As my hon. Friend emphasised, early diagnosis is absolutely key. Tackling late diagnosis will be an important element if we are to achieve our ambition to improve cancer outcomes, which is why our cancer strategy invested £450 million during this Parliament in improving earlier diagnosis. As his own experience has attested, it can be difficult to diagnose oesophageal cancer, especially in its early stages. I congratulate him again on securing this debate and I hope that there is someone out there tuning into the debate who has heard his words. I am sure that they will help to publicise the message about taking notice of symptoms.
When symptoms do manifest themselves, it is often an indication that the cancer has developed. That is why early diagnosis is crucial. Just under 70% of people diagnosed with oesophago-gastric cancers at the earliest stage survive for at least five years. My hon. Friend has highlighted what it means in human terms for those who are diagnosed at a very late stage. It has been estimated that around 950 lives could be saved in England each year if our survival rates for oesophageal and stomach cancers matched the best in Europe, and that clearly has to be our aim: we have to do better.
NHS England has launched a major early diagnosis programme, working together with Cancer Research UK and Macmillan Cancer Support to test new approaches to identifying cancer more quickly. I hope that that programme will give my hon. Friend some encouragement, because it touches on some of the issues that he has mentioned. It will include offering patients the option to self-refer for diagnostic tests; lowering the threshold for GP referrals; creating a pathway for vague symptoms; and setting up multi-disciplinary diagnostic centres so that patients can have several tests done at the same place on the same day.
Southampton has been mentioned, as has my constituent Tim Underwood, who leads the team there. What the Minister is saying is absolutely right. Does she agree that regional centres such as Southampton—which do things that, quite rightly, not everyone does—are the key to providing regional areas of specialism to help us to do even better on the diagnosis and treatment of oesophageal cancer?
In a recent Back-Bench debate on cancer, mention was made of the tension that we all feel as constituency Members between the desire to have services nearby and the recognition that the expertise resulting from seeing lots of cancers, particularly the rarer ones, is really important to developing clinical excellence. We have to be clear that there are areas where concentrating excellence and clinical experience will save lives, and my hon. Friend perhaps highlights one such area. We often underestimate just how few cancers of any kind the average GP sees, and that is especially true of rarer cancers.
Let me go back to the different ways of looking at earlier diagnosis. NHS England’s aim is to evaluate these innovative initiatives across more than 60 centres around England to collect evidence on approaches that could be implemented from 2016-17. In 2013, Macmillan Cancer Support, partly funded by the Department, piloted an electronic cancer decision support—CDS—tool for GPs to use in their routine practice. It covers lung, colorectal, pancreatic, oesophagus and stomach, and ovarian cancers.

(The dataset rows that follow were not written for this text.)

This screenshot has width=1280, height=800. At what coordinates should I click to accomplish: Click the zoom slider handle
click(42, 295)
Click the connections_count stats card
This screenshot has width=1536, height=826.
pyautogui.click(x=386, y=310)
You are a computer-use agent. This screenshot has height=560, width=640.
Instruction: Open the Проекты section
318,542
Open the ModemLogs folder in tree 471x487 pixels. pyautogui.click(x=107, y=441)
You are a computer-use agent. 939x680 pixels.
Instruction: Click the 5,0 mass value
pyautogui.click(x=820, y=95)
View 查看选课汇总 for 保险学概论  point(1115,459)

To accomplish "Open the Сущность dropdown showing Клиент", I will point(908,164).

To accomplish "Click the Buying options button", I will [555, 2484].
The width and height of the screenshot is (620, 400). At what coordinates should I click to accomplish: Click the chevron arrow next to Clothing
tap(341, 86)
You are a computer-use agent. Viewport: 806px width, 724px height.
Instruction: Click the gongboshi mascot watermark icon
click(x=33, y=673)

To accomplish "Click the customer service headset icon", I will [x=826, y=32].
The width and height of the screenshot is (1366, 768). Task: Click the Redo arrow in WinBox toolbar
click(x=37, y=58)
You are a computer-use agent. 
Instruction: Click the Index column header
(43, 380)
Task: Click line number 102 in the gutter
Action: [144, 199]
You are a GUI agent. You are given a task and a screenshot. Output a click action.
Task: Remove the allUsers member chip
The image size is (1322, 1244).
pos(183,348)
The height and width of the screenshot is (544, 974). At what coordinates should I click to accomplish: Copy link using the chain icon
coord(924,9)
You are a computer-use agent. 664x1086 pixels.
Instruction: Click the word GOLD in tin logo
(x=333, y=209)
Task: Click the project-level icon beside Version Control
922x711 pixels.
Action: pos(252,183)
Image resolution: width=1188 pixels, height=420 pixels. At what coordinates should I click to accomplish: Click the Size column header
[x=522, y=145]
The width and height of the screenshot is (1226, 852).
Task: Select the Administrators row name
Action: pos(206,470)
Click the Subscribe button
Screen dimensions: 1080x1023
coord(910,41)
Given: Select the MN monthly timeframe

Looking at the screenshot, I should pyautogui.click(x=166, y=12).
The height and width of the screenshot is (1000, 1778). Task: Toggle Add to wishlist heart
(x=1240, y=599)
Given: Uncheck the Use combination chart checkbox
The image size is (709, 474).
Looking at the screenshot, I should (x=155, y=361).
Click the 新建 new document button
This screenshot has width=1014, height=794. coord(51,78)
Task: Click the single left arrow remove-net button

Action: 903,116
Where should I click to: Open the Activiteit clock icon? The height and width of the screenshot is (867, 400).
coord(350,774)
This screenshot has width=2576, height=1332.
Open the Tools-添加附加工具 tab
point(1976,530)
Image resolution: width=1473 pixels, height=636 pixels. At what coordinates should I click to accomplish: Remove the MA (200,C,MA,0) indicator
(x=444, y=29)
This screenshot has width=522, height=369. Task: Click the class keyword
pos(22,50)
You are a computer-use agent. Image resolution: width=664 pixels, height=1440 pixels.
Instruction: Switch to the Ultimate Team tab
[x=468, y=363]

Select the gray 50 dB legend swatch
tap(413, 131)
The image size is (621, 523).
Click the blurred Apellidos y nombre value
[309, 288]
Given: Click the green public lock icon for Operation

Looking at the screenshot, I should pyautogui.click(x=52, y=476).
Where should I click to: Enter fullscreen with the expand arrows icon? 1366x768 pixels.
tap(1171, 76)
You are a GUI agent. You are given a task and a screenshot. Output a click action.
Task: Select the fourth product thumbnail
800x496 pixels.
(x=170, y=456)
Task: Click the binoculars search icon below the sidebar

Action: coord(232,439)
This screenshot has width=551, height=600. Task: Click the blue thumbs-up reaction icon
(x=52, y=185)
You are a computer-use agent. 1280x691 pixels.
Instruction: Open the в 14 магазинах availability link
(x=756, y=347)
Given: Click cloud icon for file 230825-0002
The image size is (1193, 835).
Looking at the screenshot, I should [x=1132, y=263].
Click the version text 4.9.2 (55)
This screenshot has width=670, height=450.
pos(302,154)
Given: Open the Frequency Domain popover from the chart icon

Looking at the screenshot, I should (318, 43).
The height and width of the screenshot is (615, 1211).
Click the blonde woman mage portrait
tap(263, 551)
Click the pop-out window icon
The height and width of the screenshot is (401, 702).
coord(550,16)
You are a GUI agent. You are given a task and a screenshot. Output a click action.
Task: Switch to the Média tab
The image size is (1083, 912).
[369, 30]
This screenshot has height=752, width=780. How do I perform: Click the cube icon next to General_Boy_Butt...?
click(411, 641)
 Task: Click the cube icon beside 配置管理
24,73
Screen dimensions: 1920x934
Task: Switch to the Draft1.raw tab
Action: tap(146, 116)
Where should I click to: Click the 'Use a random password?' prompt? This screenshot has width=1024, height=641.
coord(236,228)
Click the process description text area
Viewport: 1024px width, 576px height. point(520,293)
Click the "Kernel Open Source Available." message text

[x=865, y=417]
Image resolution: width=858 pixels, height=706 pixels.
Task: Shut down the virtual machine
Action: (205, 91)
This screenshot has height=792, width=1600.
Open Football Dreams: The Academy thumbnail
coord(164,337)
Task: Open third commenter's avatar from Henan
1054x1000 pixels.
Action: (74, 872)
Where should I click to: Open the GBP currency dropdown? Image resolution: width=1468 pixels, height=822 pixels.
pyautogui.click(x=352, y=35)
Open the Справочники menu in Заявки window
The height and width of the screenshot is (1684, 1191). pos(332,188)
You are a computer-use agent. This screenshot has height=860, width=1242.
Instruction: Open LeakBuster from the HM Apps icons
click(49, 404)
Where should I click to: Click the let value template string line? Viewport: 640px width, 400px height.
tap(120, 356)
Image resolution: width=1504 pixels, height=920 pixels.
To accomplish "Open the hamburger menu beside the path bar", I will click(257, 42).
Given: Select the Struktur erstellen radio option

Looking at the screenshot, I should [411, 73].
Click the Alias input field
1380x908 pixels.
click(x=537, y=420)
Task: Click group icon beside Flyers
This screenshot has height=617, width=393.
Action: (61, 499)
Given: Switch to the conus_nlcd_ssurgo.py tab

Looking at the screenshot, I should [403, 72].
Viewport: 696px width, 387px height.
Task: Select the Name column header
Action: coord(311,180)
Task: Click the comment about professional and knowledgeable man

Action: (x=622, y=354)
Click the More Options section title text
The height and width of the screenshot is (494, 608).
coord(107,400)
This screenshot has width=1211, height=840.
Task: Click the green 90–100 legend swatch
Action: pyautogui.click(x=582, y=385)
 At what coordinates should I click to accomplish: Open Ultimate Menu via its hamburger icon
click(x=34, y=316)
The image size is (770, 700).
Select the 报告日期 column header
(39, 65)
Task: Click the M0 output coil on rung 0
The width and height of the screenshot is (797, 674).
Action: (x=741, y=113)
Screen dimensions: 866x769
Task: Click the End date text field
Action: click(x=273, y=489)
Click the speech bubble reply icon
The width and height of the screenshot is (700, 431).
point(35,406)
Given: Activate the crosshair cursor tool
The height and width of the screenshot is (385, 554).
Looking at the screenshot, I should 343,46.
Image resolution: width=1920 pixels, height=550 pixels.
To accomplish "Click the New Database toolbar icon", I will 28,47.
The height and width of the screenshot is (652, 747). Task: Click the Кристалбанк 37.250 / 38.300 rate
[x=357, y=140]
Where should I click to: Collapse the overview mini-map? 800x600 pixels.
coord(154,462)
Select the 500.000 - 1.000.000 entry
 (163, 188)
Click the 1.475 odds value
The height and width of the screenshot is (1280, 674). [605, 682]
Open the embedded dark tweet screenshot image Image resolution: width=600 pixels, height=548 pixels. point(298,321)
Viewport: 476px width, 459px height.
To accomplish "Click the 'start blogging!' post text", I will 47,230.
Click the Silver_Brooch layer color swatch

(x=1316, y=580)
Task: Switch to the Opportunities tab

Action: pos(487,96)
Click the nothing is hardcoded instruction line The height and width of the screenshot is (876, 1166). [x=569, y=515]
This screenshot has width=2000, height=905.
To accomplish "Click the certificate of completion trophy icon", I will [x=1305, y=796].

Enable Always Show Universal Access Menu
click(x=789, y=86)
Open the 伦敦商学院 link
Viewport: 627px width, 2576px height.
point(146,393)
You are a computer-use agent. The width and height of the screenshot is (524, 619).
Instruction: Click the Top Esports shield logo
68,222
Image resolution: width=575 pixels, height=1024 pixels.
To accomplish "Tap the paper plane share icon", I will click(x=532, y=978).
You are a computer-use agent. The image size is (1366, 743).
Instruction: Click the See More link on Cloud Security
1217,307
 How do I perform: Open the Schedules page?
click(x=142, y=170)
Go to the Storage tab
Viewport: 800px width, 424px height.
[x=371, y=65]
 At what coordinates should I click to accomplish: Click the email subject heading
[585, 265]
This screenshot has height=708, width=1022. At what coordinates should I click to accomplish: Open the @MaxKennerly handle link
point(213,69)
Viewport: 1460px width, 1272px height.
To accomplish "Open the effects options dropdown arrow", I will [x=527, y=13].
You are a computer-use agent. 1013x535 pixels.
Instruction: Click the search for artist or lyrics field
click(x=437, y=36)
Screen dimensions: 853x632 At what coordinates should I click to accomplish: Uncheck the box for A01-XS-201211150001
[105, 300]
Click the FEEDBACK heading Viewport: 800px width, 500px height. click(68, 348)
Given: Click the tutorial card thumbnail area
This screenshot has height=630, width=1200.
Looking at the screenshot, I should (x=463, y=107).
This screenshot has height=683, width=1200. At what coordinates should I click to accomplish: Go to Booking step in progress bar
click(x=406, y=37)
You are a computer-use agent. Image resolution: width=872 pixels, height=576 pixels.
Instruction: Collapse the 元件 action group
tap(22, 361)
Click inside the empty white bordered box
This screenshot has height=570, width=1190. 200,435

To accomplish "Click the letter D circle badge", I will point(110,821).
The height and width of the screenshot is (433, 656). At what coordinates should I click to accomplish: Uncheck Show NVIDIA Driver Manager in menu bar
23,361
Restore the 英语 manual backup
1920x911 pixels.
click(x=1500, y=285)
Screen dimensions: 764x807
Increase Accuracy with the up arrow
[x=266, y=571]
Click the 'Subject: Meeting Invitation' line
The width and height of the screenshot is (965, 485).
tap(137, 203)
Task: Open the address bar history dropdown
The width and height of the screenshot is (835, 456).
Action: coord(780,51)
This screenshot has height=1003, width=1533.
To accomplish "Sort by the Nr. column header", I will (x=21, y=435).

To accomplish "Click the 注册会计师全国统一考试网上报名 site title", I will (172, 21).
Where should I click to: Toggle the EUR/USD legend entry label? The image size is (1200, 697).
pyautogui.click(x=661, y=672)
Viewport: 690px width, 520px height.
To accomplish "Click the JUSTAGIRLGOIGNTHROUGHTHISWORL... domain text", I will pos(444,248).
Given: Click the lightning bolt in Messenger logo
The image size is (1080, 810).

Following the pilot, the CDS tool has been refined and is currently installed in more than 1,000 GP practices across the UK. It is designed exactly to deal with the point about helping people who do not see certain things very often with those diagnostics. Macmillan is working with software companies to adapt the CDS for different IT systems and make it available to GPs as part of their standard software offer.
I just wish to mention the Be Clear on Cancer campaign, which I am glad my hon. Friend the Member for Hove mentioned.